Round 4

There are certain things that I don’t love about raising kids: getting them to sleep through the night, potty training, and separation anxiety that lasts through preschool have probably been the source of 90% of our parenting headaches. Another one that is up near the top of that list is teaching our kids to swim. You would think since both Josh and I were certified lifeguards and swim instructors when we were in college that we’d have a head start on the process, but teaching our kids was like trying to give a cat a bath.

The closer we’d get to the water, the tighter their arms would cinch around my neck. Even with a life jacket on, Calvin would climb my body like a monkey scaling a tree to keep his head way above water level. Attempts to turn the task over to someone else weren’t much more successful. I was that mom at the pool that vacillated between anger and embarrassment as my kid screamed on the edge of the pool as the other kids happily bobbed up and down.
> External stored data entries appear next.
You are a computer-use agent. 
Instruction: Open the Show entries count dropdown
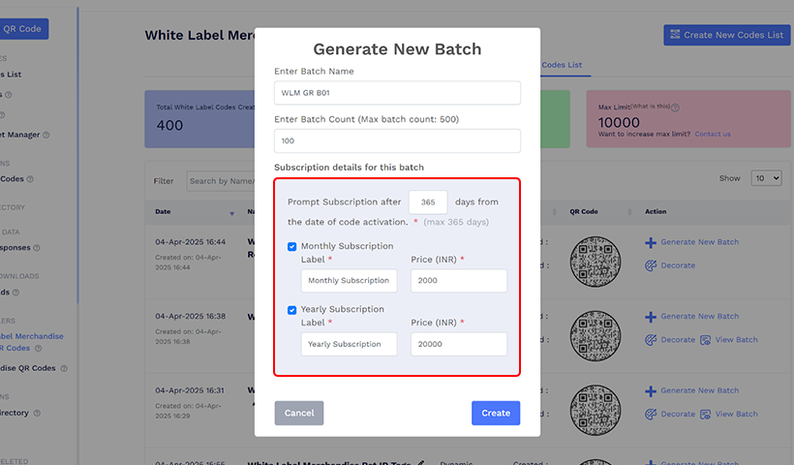pyautogui.click(x=766, y=179)
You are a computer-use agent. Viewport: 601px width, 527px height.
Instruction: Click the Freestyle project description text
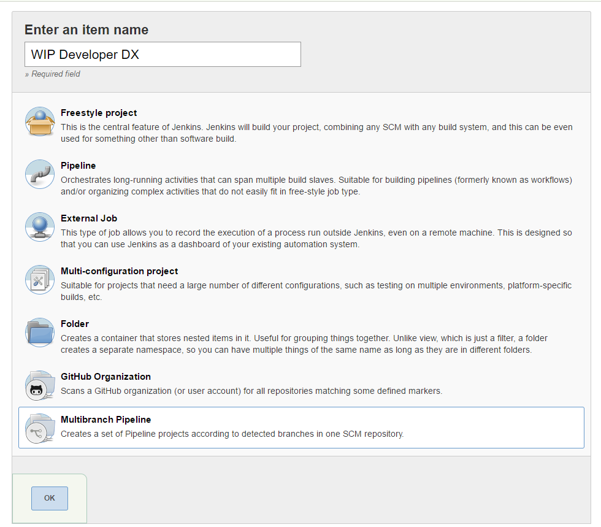tap(316, 133)
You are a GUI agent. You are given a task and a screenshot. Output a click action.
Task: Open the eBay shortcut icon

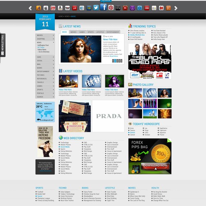154,8
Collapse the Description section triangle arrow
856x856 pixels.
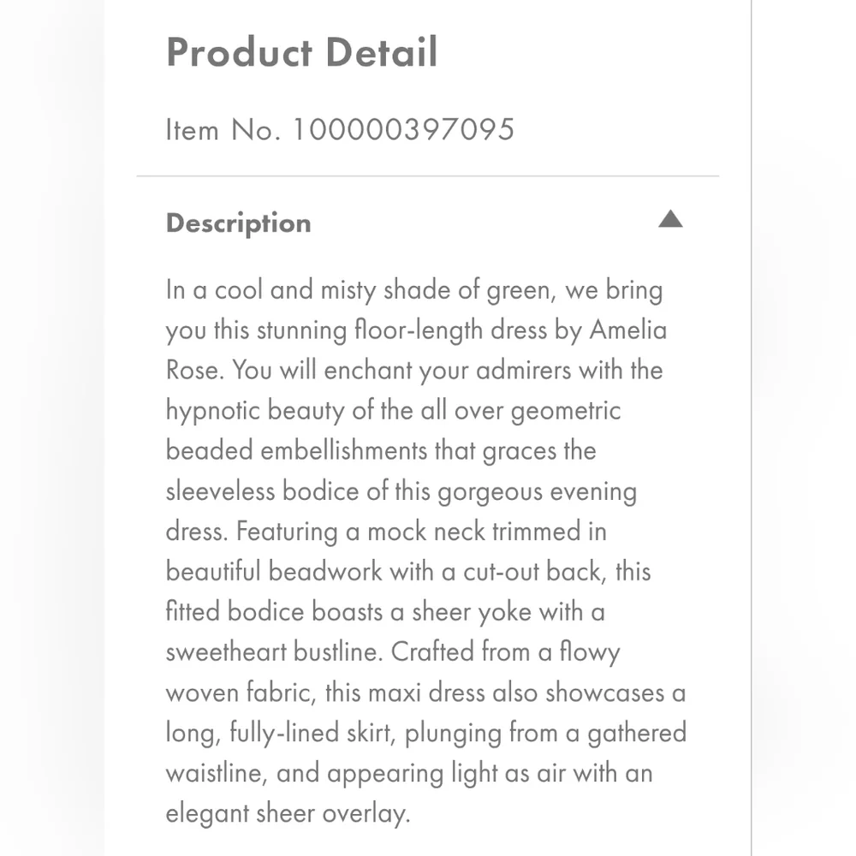coord(670,219)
We’ve been a family of 5 swimmers for a while now, thankfully, and most of the swimming lesson nightmares have been buried beneath the fog that covers my brain’s historical record, but we haven’t attempted swimming lessons with Camille since that summer that I tried for 2 terrible days when she was 3 and then decided I was never doing that again. Ever.

^Big Mistake^
Camille learned to swim last summer, kind of. She can do front crawl arms and stop to come up for breath and do an underwater breast stroke, but since we want her to actually be a strong swimmer, we decided to try swimming lessons one more time, hoping that time had healed old wounds and left old phobias behind. 
20 minutes before swimming lessons, the tears began. 

On the lounge chair, poolside. (And yes, we were having a freakishly cold beginning of April so it was cold enough for a sweatshirt.) I kept talking it up and showing her what the kids were doing in the previous class that was taking place in front of us, pointing out that she could already do everything they were doing. I wasn’t having much luck until I started telling her horror stories about her brothers and how they were terrible swimming lesson participants. 

How I had to bribe Calvin with a GI Joe doll just to get him to go in the pool and then he still cried whenever the teacher talked to him. And how he made me look like the most terrible mom ever when I forced him to jump off the diving board along with the rest of the class and his response was to play dead out of spite, floating on the top of the water, refusing to come up for air until the teacher fished him out and everyone hovered around him asking if he was OK. That got her laughing through her tears. 

The class started and I walked her over to the group of waiting level 2 girls. She was nervous, but the laughing had done the trick. I promised her hot chocolate after class was over and she was off. There was one little girl clinging to her mom’s leg, sobbing and I was SO THANKFUL that it wasn’t me for a change.

After class while waiting for her hot chocolate, she beamingly declared, “I faced my fears!” What a little nutter. 

Now she’s practically a professional swimmer and wants to go to the British Club every day. 
Second class, piece of cake.

Hallelujah, no tears while waiting for class to start. 

And she’s off!

Proud of her hard work. Looking forward to creating independent swimmer #4 and being able to put this parenting job behind us permanently.